→ DIRECTIONS FOR THIS TASK
Using the listing below, give again exactly the lines from the line with "Viewport: 410px width, 274px height." to the line with "the ASSA logo", inclusive, without the pictures.

→ SOURCE MATERIAL
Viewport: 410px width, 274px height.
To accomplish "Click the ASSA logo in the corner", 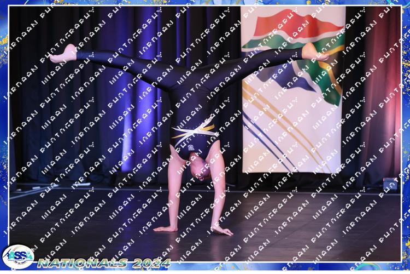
--
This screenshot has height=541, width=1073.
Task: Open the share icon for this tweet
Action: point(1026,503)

→ SOLUTION FOR THIS TASK
Viewport: 410px width, 274px height.
To accomplish "Click the ASSA logo in the corner", 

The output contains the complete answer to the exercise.